── Record excerpts ──

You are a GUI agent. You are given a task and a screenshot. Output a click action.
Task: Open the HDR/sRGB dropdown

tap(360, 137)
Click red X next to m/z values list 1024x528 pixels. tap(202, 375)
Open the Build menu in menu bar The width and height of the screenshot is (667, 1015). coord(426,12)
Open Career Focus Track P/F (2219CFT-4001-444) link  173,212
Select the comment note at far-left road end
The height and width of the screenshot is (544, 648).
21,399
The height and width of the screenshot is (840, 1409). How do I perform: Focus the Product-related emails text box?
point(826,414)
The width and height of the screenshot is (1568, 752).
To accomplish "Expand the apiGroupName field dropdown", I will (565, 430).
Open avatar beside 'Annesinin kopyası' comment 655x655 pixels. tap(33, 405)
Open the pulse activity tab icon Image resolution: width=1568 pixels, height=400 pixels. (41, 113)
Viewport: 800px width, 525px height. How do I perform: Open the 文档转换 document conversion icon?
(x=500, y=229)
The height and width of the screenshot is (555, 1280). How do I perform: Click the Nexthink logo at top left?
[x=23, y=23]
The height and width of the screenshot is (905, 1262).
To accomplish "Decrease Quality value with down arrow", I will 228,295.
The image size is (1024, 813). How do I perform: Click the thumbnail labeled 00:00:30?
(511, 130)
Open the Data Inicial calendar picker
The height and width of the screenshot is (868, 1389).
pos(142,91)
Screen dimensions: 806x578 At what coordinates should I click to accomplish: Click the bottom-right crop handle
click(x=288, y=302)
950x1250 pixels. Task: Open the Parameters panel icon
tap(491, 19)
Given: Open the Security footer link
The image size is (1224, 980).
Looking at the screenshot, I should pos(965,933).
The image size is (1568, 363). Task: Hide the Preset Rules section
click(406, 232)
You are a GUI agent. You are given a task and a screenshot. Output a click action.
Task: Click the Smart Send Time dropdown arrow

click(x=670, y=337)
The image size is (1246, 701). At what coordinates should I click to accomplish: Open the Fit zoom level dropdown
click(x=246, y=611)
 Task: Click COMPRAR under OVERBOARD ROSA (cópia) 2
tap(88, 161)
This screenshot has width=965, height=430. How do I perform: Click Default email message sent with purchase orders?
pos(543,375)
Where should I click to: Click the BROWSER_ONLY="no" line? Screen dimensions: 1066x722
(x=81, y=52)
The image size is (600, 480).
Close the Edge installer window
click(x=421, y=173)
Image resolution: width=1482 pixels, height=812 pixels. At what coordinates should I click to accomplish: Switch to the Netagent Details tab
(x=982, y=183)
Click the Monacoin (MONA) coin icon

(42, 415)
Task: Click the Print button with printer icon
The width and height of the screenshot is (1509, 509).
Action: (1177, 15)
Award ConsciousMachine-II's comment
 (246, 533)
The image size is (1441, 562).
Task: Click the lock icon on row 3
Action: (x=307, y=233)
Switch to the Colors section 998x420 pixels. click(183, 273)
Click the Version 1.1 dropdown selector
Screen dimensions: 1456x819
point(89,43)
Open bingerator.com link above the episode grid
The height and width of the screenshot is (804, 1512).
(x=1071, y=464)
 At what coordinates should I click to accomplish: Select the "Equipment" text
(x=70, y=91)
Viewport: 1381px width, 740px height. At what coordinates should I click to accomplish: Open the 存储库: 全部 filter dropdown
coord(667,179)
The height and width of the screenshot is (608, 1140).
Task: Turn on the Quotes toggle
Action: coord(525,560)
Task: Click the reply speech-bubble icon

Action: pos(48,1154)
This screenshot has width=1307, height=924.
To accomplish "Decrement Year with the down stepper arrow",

───

Aim: Reproduce the part of the material that opens with the line containing "Click the Version 1.1 dropdown selector" and runs through the end of the material, both ends included, with every line unchanged.

Task answer:
Click the Version 1.1 dropdown selector
Screen dimensions: 1456x819
point(89,43)
Open bingerator.com link above the episode grid
The height and width of the screenshot is (804, 1512).
(x=1071, y=464)
 At what coordinates should I click to accomplish: Select the "Equipment" text
(x=70, y=91)
Viewport: 1381px width, 740px height. At what coordinates should I click to accomplish: Open the 存储库: 全部 filter dropdown
coord(667,179)
The height and width of the screenshot is (608, 1140).
Task: Turn on the Quotes toggle
Action: coord(525,560)
Task: Click the reply speech-bubble icon

Action: pos(48,1154)
This screenshot has width=1307, height=924.
To accomplish "Decrement Year with the down stepper arrow",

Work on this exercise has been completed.